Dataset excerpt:
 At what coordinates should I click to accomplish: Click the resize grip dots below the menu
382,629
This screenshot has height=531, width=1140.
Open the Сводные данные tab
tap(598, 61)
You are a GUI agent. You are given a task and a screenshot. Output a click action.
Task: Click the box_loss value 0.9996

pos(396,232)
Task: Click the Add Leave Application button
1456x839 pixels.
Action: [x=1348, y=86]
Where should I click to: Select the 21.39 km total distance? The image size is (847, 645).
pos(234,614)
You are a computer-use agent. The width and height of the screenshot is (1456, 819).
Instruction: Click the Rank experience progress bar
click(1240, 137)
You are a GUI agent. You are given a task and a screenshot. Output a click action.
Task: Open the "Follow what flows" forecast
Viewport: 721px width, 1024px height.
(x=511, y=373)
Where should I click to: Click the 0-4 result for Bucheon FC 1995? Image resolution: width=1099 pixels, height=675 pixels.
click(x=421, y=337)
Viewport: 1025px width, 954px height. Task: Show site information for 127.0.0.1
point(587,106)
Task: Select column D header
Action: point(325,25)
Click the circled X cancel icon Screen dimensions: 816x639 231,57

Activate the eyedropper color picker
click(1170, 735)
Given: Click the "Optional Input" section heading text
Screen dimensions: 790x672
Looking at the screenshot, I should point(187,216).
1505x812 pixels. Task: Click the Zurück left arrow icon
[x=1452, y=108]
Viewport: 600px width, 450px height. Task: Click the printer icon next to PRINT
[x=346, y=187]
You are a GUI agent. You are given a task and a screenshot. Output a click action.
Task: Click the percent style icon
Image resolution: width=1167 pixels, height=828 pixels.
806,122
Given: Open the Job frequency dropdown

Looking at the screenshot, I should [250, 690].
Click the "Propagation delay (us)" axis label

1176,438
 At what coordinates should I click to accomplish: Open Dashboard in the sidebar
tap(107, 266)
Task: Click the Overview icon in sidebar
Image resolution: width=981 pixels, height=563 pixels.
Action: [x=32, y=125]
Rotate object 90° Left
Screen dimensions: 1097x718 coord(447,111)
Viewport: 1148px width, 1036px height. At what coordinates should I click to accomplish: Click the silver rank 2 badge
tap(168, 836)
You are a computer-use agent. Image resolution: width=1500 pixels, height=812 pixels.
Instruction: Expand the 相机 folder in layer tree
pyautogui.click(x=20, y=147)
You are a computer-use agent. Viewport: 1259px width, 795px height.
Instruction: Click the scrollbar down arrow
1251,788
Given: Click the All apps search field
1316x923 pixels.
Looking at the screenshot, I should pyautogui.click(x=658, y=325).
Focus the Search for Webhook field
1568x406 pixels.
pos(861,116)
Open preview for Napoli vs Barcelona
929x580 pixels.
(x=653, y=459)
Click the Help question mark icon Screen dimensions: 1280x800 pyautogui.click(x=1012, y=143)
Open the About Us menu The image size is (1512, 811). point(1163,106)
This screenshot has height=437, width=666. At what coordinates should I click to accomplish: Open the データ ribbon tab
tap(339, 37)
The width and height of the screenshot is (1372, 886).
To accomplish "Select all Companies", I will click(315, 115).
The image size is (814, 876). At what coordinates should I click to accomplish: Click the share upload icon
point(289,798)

▶ WRITTEN INSTRUCTION
Can you reproduce the rows from the start up to and including the line with "pos(234,614)", changing "Leave Application" to "Expense Report" and keeping everything else the same?

▶ CORRECT RESULT
 At what coordinates should I click to accomplish: Click the resize grip dots below the menu
382,629
This screenshot has height=531, width=1140.
Open the Сводные данные tab
tap(598, 61)
You are a GUI agent. You are given a task and a screenshot. Output a click action.
Task: Click the box_loss value 0.9996

pos(396,232)
Task: Click the Add Expense Report button
1456x839 pixels.
Action: [x=1348, y=86]
Where should I click to: Select the 21.39 km total distance? The image size is (847, 645).
pos(234,614)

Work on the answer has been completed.